Previous versions of PHP did not provide an easy to use mechanism for accessing cryptographically strong random numbers in user-land. This was particularly true if the code was supposed to be portable, i.e. run on Linux, macOS, and Windows all the same.

One had to choose between openssl_random_pseudo_bytes() – which required OpenSSL support to be enabled and does not even guarantee cryptographically secure values – , mcrypt_create_iv() – adding a dependency to the mcrypt extension which is deprecated – or read some bytes from /dev/*random devices in case the operating system of choice was providing those.
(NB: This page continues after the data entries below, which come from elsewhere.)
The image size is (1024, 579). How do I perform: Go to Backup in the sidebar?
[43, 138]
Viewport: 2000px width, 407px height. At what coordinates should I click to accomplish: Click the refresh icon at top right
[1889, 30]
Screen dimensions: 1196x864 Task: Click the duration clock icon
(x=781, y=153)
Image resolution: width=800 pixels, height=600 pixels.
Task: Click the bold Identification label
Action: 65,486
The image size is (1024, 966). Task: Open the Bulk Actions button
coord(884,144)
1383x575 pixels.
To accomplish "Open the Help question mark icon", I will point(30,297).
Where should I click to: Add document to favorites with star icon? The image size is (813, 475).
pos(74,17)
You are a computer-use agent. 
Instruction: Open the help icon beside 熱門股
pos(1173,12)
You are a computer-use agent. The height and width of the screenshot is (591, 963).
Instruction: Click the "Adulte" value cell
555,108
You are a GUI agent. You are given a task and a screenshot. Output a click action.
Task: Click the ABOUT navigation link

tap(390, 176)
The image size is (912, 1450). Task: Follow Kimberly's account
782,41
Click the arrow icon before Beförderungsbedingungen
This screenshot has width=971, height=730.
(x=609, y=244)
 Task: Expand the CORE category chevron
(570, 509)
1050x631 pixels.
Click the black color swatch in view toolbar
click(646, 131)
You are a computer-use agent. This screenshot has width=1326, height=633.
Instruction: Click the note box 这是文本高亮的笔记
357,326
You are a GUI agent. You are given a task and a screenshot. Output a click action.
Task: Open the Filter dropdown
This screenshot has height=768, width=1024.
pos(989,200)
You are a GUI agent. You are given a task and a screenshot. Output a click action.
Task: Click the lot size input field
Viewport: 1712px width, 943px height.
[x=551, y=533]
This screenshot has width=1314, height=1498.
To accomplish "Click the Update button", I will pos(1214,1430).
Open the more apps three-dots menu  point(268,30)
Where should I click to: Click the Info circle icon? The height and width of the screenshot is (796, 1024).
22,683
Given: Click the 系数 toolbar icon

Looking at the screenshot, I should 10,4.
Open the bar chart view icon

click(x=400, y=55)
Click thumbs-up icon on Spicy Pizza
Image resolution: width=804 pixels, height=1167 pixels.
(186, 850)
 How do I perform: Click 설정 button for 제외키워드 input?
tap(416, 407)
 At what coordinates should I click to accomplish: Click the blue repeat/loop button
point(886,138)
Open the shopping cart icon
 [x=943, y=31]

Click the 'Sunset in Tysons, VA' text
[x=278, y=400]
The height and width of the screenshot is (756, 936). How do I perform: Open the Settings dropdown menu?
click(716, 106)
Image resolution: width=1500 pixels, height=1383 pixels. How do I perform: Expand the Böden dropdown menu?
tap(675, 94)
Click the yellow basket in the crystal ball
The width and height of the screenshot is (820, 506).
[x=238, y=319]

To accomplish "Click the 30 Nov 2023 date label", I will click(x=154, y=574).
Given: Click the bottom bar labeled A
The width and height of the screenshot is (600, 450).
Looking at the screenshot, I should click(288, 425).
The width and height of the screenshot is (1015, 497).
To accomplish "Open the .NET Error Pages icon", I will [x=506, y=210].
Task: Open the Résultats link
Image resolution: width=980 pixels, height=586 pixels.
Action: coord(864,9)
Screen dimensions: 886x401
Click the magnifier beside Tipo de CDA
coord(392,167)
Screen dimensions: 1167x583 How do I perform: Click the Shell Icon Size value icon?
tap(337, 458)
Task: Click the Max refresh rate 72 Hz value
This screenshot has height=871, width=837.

Some considered even using uniqid() as a potential source, being unaware of the fact that uniqid() is even worse and does not provide cryptographically strong values as it is merely a fancy obfuscated timestamp.

PHP 7 addresses this issue by adding the two new functions random_bytes() and random_int() to provide an easy to use and portable implementation of a CSPRNG:

$bytes = random_bytes(10);
$int = random_int(0,100);

While the first will generate a 10 byte long random string – which may very well include non-printable characters –, the second will generate a random integer value within the given range.

For backwards compatibility with PHP 5, paragonie/random_compat is a userland implementation of those two functions.